En el mejor de los casos, los alcaldes les daban vales en tiendas y panaderías para que fuesen a por alimentos. Eso sí, con recargos e intereses del 20%. En muchos otros, ni siquiera eso. La gente de los pueblos conocía de sus necesidades y procuraba ayudarles; pero la pobreza abundaba en los vecindarios y pocos podían dar lo que no tenían. El recurso de algunos maestros era salir a pedir a sus vecinos o desplazarse a los lugares limítrofes si les daba vergüenza en el de su residencia.

Peor lo tenían las maestras que llegaban de ciudad. No sabían cultivar el campo ni criar animales en sus corrales. Además, muchas de ellas, acudían acompañadas de alguno de sus progenitores viudos/as. La situación se le complicaba bastante. Incluso algunas maestras solían ser viudas con hijos.

Infinidad de maestros se quejaban de las deplorables condiciones de las escuelas y viviendas que les habían buscado sus ayuntamientos. No pasaban de ser cuevas o cuchitriles húmedos, parecidos a establos. Las quejas eran continuas. A partir del recrudecimiento de manifestaciones por varias provincias, los ministerios de Fomento y de Hacienda quisieron conocer la realidad de las cifras adeudadas a los maestros españoles. Durante todo el año 1893 estuvieron enviando cuestionarios a ayuntamientos y diputaciones provinciales. Querían conocer si Calleja, el de los cuentos, decía la verdad o todo era achacable a la fama de exagerada que tenía su editorial.

El resultado de aquella encuesta fue tabulado y publicado, por vez primera en la historia de España, en la Gaceta Oficial del Reino. A fecha 31 de diciembre de 1893 España debía a sus maestros la escalofriante cifra de 9.285.195 pesetas. O sea, que Calleja no tenía tanto cuento ni publicaba exageraciones cuando dio a conocer su famoso informe sobre lo que se les debía a los maestros en los últimos lustros.

En el siglo XIX el curso escolar duraba todo el año en la enseñanza primaria. No fue hasta el año 1887 cuando se estableció el periodo de vacaciones caniculares. E inmediatamente después se pensó en completar la formación de maestros mediante conferencias pedagógicas provinciales. No sólo bastaba con obtener el título en las Escuelas Normales del profesorado, había que procurar una formación continua. El proceso para dignificar la denostada profesión de maestro de primaria dio un importante empujón en 1901, mediante un decreto del Conde de Romanones. Por fin el Estado central asumió en sus presupuestos generales el pago a los maestros.
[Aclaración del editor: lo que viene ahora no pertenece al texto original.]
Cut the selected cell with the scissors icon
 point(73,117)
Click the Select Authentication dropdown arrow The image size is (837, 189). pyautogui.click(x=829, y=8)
La deuda acumulada por los ayuntamientos era de escándalo; a la enseñanza primaria se dedicaba quien no tenía otra mejor perspectiva laboral, aunque fue una oportunidad muy importante para las mujeres en su lucha por la igualdad

Llegamos a 1940 la consideración social de la educación primaria había calado entre los españoles. Era imposible que un pueblo dejase ya morir de hambre a su maestro/a. Muy al contrario, se les ayudaba con productos agrícolas o de matanza para contribuir a su bienestar. De todas formas, los maestros continuaron durante bastante tiempo residiendo en viviendas deficientes, pasando frío en las aulas y con pocos medios. Era habitual verlos enfundados en pellizas y capotes; igual que los niños, portando latillas con ascuas o braseros para arremolinarse en su entorno. Y en verano, dando clases en patios o a la sombra de árboles. ¡Igual que ahora!

Nota

De lo que ha venido después, de las trescientas mil leyes educativas que se suceden (a cuál peor), mejor no hablar.